In 2007, for example, The New York Times began a review of his “The Little Book That Makes You Rich” with this observation:
"You need to get past Louis Navellier’s boasting. 'I’ve been investing in the stock market for 27 years, and within that time have helped investors beat the market nearly four to one,' is one example. He also talks about his 'nice oceanfront house near Palm Beach' and his frequent use of his 'private jets to take my colleagues and myself where we need to go when meeting with clients and folks on Wall Street.'"
“Compliance in the RIA industry is awful," Calhoun complains. "The vast majority of RIAs have no compliance.” Most choose to outsource, he says, although “usually the result is just a rubber stamp.” See: Alexander Acosta's DOL rule letter to WSJ contains double message and one long-term objective: 'Gut' it.

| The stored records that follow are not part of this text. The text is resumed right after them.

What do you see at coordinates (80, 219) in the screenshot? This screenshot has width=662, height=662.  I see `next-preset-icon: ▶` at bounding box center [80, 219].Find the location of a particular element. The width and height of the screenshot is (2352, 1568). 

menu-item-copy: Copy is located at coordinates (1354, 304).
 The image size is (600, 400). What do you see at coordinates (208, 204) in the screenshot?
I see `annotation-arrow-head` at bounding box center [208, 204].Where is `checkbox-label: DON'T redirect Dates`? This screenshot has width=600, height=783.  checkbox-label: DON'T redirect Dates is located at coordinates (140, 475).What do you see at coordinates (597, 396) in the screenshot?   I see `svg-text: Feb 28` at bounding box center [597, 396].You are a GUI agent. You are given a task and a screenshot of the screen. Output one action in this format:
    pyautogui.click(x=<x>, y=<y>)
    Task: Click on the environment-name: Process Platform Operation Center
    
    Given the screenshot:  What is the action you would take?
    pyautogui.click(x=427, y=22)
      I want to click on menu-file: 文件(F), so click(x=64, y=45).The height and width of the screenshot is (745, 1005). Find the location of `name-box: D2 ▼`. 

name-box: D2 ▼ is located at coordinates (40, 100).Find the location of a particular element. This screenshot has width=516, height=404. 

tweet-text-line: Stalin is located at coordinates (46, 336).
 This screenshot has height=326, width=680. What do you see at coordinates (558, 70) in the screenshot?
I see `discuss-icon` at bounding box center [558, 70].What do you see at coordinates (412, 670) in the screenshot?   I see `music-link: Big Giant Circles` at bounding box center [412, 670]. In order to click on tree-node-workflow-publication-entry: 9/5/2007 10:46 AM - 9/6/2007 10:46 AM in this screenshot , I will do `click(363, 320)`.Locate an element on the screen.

In deciding to fight the SEC charges, Navellier and company are effectively asking the court to believe that it was difficult, if not impossible, for its CCO to uncover the flaws inherent in F-Squared’s strategy.
The alternative view is less forgiving -- that standard due diligence techniques, if applied, would have turned up problems early on.
It’s worth keeping in mind that there was a strong incentive in 2010, in the wake of the market meltdown in late-2008, to offer clients a strategy regarded as invulnerable to crashes. Did that temptation play a role in clouding Navellier’s judgment, as it seemed to do at the other firms caught up in F-Squared’s web of deceit? See: Catching shareholders short, SEC lets Virtus skate with $16.5 million tax-deductible settlement after alleged 'willful blindness'.
That’s for the District Court in Boston to decide. At press time, no trial date has been set.
Meantime, it didn’t take a Ph.D. in finance to harbor doubts about F-Squared’s results, says Capital Market Consultants’ Mendelson.
"Why did this analyst balk when so many others bit? It’s not because we were so smart,” he explains. "It’s just that we didn’t think the laws of finance had been rewritten.”